I've been longing to do my first update and to hopefully keep it up - I never continued with Liv on a week by week basis so I felt like I dont have any markers to look back on, so here's hoping I can keep this up and it doesn't bore you all too much!



Overall:
I want to say I've been feeling a-ok but the truth is I've really not. As much as I enjoy pregnancy, this time round compared to my first, well, it couldn't be more different. Everything was plain sailing with Liv, but this time round I can't catch a break from the constant sickness and by constant I really do mean it. Suffering with HG (hyperemesis gravidarum) has hit me well n truly hard this time round rendering me most days useless. My one saving  grace, believe it or not, is the fact I HAVE to carry on because of daydream having a toddler. Admittedly there has been way too many times when I've spent the morning/afternoon hunched over in the bathroom and had Liv 'pat,pat' me on the back (bless her) I THINK I may be coming out of the sickness tunnel by now only FEELING sick rather than actually BEING sick so I guess I should count my blessings. Aside from that, my tiredness is slowly seeping away and instead of brain-numbingly tired, Im just normal 'toddler tired' which is something.
It's a funny old thing being pregnant because despite me being sick as a dog I still consider myself so damn lucky to be in this position so every time I feel down I try to pep myself up with these thoughts.

Size:
I'm not gonna lie to you all, I am SO much bigger this time round than with the 1st pregnancy.
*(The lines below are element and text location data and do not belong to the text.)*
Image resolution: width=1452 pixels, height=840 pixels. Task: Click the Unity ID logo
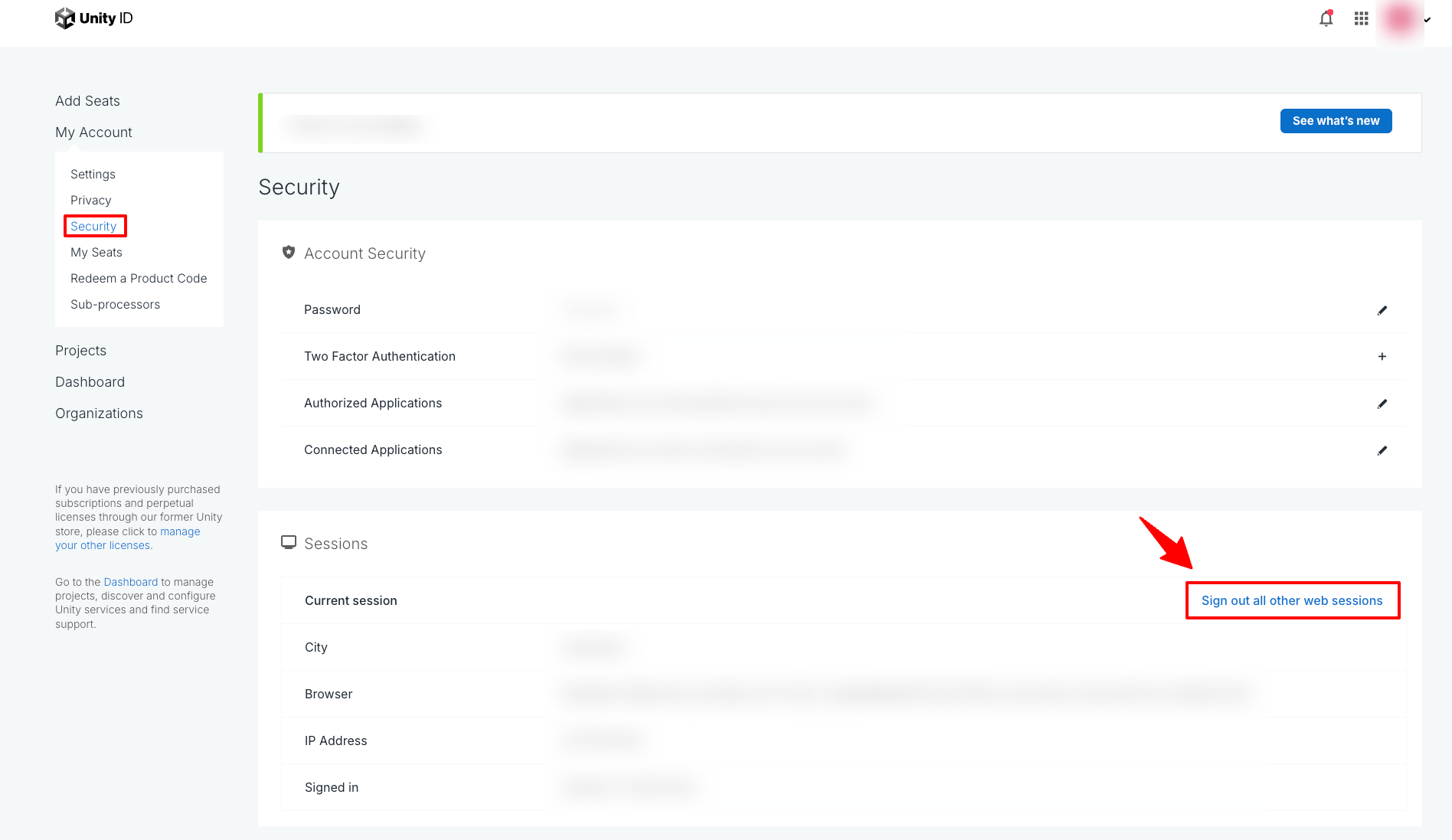pos(93,18)
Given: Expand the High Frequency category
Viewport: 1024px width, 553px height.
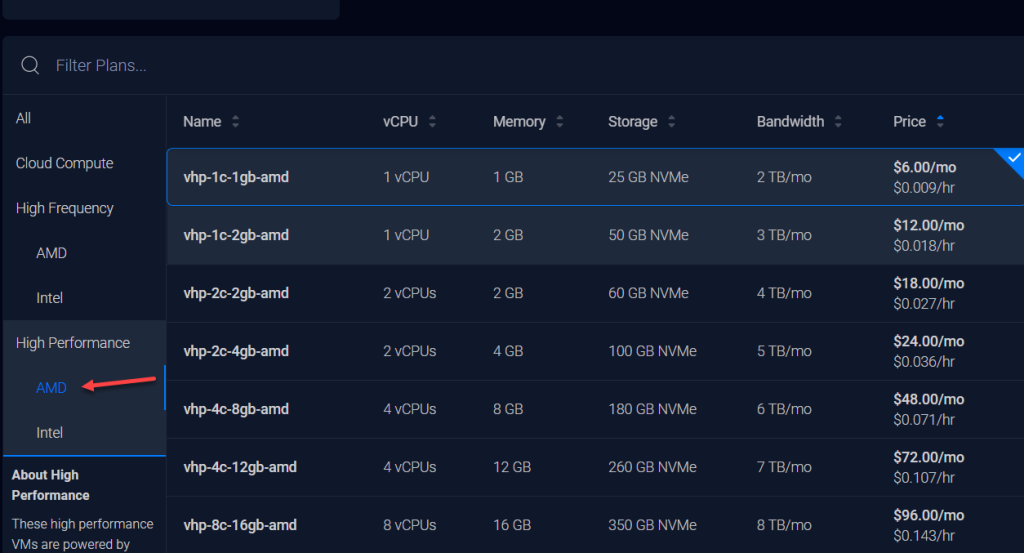Looking at the screenshot, I should coord(65,208).
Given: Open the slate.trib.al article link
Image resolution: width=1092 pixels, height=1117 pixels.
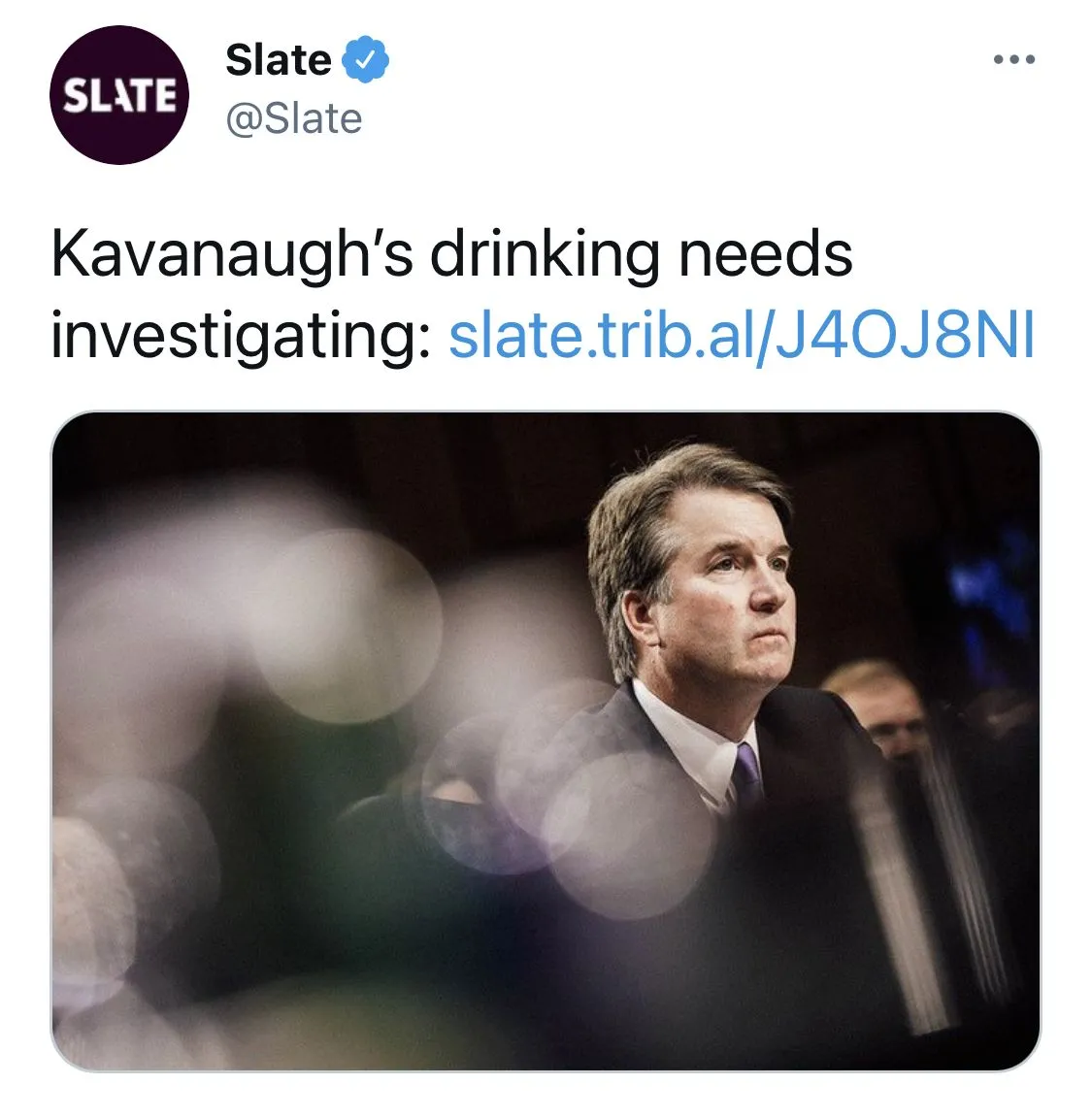Looking at the screenshot, I should pyautogui.click(x=742, y=336).
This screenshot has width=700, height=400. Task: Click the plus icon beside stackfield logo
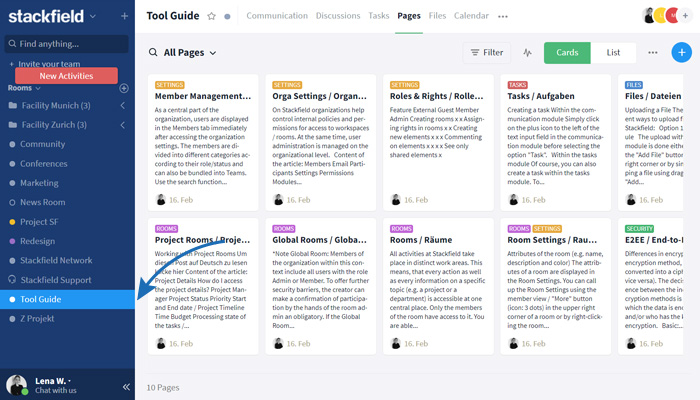click(x=124, y=17)
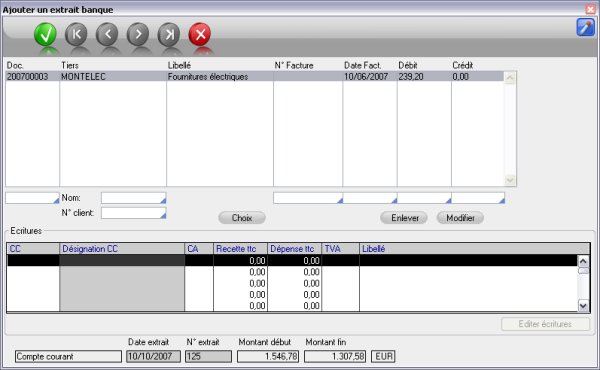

Hell, I dont just look it, I FEEL IT. Im starting to wear a few bits of maternity clothes that I kept from the last pregnancy, especially the leggings because lets face it, those things are the most comfy things in the whole history of the world.

Symptoms:
Admittedly aside from the endless sicksville, other obvious symptoms have been taking a back seat. My boobs are still randomly sore, and Im still finding myself need to pee WAY quicker than my norm - but maybe this will subside soon too.
I'm suffering YET again with my back and sciatica (this time early on) so any advice would be greatly appreciated!
My mood is a little hard to write down because I feel like I'm a crazy woman lately - I flit from being happy to sad in the click of a fingers and Im trying to keep a handle on these feelings. Obviously with my past experience with postnatal depression there is an extremely high chance that I will get it again and also of prenatal depression. This time round Im trying to channel myself into more positive thinking, getting some needed 'me' time and working around positive affirmations (more on this another time)

Cravings:
STILL fresh orange juice. I am literally going through liters of the stuff and yes, I know its not particularly good for me but OH MY GOSH I need it.

Sleep:
Yeah...... With the problems with my back/sciatica my sleep has been increasingly more disturbed. I wake up about 4 or 5 times a night and am struggling to get back to sleep after. Truth be known, I was expecting to find this HARD to deal with, but I guess experience at lack of sleep has got me in good stead because well... I'm still functioning!

Gender:
Unknown, although I can't help but think it's a girl again, I would ever so LOVE a boy but beggars can't be choosers!

Low point of this week:
Feeling unwell in Sainsbury and having to ditch the trolley and run to the loo (obviously WITH Liv in tow)

High point this week:
Spending time with my Tuesday group - good friends are needed right now!